TASK DIRECTIONS
Go through the records below and show every line with the string "computer".

GIVEN ENTRIES
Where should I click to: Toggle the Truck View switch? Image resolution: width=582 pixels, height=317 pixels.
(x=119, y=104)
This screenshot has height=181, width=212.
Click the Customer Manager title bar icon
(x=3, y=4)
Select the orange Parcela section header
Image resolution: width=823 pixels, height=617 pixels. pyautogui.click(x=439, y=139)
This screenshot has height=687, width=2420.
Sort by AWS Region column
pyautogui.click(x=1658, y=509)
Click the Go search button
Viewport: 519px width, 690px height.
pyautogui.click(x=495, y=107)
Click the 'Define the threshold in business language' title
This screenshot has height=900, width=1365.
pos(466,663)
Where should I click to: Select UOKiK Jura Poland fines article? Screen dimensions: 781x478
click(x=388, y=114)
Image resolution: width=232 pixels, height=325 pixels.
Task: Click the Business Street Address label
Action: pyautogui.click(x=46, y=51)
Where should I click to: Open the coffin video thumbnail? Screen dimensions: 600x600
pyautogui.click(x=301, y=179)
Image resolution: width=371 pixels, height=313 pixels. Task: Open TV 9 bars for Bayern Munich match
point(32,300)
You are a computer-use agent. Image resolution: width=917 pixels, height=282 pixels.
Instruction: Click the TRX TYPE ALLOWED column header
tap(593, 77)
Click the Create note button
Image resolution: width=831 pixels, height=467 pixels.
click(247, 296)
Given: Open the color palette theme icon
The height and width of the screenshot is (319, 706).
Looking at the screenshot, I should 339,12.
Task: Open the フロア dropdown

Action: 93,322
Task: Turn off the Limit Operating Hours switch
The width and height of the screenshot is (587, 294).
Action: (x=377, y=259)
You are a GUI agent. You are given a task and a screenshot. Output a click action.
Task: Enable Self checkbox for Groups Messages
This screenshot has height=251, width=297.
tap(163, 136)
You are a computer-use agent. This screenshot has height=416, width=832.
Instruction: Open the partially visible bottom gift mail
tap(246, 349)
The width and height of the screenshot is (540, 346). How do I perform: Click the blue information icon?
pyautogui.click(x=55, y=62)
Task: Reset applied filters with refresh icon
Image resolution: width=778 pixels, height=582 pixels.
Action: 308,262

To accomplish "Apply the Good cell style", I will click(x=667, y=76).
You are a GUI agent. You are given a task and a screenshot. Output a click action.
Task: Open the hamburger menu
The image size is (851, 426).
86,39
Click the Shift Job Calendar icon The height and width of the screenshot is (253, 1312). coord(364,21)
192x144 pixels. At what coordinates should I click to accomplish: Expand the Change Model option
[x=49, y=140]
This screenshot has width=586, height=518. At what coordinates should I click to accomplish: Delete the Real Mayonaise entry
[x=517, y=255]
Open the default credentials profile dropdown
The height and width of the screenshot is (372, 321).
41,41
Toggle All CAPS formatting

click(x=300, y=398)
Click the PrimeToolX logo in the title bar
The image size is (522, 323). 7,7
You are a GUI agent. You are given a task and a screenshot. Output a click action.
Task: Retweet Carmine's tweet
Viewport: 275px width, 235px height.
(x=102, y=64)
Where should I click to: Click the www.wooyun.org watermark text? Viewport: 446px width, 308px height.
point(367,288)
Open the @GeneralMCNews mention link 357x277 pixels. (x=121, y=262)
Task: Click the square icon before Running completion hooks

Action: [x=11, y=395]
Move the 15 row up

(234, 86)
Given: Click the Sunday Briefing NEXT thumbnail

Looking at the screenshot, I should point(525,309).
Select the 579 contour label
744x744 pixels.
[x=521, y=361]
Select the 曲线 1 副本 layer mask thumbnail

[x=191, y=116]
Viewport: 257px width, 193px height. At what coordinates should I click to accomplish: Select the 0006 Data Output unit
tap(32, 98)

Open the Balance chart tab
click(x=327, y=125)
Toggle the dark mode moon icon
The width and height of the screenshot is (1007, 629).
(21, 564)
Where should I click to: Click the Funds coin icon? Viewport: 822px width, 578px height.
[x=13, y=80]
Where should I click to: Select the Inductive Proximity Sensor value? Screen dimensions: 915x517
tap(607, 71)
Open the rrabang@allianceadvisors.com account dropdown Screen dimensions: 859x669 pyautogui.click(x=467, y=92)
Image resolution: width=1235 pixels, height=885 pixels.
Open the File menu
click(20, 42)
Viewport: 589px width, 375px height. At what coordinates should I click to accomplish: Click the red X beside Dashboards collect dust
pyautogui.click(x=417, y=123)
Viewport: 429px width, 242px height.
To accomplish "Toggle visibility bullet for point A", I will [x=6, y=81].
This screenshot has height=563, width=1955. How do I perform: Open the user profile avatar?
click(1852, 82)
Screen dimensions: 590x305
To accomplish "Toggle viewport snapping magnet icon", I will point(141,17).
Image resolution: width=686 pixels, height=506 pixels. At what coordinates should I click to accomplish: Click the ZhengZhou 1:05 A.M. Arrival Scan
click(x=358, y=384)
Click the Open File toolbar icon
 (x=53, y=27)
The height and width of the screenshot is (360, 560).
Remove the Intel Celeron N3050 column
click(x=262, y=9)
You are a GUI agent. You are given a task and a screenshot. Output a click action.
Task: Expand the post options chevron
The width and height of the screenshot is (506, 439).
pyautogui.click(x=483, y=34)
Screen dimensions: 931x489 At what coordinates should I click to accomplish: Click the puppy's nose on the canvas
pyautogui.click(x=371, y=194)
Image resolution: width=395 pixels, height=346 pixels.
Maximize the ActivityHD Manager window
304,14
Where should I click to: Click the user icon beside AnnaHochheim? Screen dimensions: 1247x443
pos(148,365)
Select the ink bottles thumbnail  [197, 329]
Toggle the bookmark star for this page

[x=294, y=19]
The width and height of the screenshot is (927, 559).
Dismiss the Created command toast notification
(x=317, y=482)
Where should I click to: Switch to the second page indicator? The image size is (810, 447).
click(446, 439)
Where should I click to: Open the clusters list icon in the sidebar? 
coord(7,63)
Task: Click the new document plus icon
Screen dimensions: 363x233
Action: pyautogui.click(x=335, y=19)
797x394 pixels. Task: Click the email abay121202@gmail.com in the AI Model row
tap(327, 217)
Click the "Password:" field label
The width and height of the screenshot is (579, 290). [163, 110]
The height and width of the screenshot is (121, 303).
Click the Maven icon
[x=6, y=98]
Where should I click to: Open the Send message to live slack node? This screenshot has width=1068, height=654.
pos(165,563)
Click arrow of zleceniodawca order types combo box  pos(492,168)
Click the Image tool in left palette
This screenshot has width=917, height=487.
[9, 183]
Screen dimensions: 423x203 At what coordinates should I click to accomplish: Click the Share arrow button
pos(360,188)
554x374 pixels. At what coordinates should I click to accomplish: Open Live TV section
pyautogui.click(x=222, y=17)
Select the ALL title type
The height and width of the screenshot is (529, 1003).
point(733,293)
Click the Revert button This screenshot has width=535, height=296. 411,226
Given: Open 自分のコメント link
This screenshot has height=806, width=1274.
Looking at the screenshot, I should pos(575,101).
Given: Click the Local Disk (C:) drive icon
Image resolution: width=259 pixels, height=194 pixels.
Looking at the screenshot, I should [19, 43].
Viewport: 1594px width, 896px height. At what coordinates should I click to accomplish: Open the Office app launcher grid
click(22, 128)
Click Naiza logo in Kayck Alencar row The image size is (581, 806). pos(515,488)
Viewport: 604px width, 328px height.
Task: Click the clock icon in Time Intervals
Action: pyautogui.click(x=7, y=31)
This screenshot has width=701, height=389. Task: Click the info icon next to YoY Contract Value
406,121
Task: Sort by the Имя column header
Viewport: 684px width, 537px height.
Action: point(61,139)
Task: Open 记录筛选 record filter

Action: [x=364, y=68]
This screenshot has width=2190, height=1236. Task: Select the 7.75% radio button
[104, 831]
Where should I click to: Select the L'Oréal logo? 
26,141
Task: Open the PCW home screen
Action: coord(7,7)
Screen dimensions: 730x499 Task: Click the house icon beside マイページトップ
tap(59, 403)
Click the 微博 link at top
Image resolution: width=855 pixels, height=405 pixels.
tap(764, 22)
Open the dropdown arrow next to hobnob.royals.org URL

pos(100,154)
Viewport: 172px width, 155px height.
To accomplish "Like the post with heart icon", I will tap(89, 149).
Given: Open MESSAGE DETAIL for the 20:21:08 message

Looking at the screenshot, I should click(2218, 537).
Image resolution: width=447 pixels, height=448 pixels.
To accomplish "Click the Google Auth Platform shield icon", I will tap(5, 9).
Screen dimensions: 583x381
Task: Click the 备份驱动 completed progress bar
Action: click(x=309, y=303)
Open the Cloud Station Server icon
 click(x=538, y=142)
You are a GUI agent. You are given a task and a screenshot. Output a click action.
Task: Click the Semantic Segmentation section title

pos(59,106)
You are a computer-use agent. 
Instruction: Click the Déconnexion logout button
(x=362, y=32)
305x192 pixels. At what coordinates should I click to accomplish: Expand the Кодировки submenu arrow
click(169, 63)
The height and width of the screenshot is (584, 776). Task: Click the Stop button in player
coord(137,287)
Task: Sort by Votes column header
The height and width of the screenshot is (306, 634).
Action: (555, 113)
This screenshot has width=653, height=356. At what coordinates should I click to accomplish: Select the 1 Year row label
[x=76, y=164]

OUTPUT
You are a computer-use agent. Image resolution: width=917 pixels, height=282 pixels.
You are a computer-use agent. This screenshot has height=416, width=832.
You are a computer-use agent. 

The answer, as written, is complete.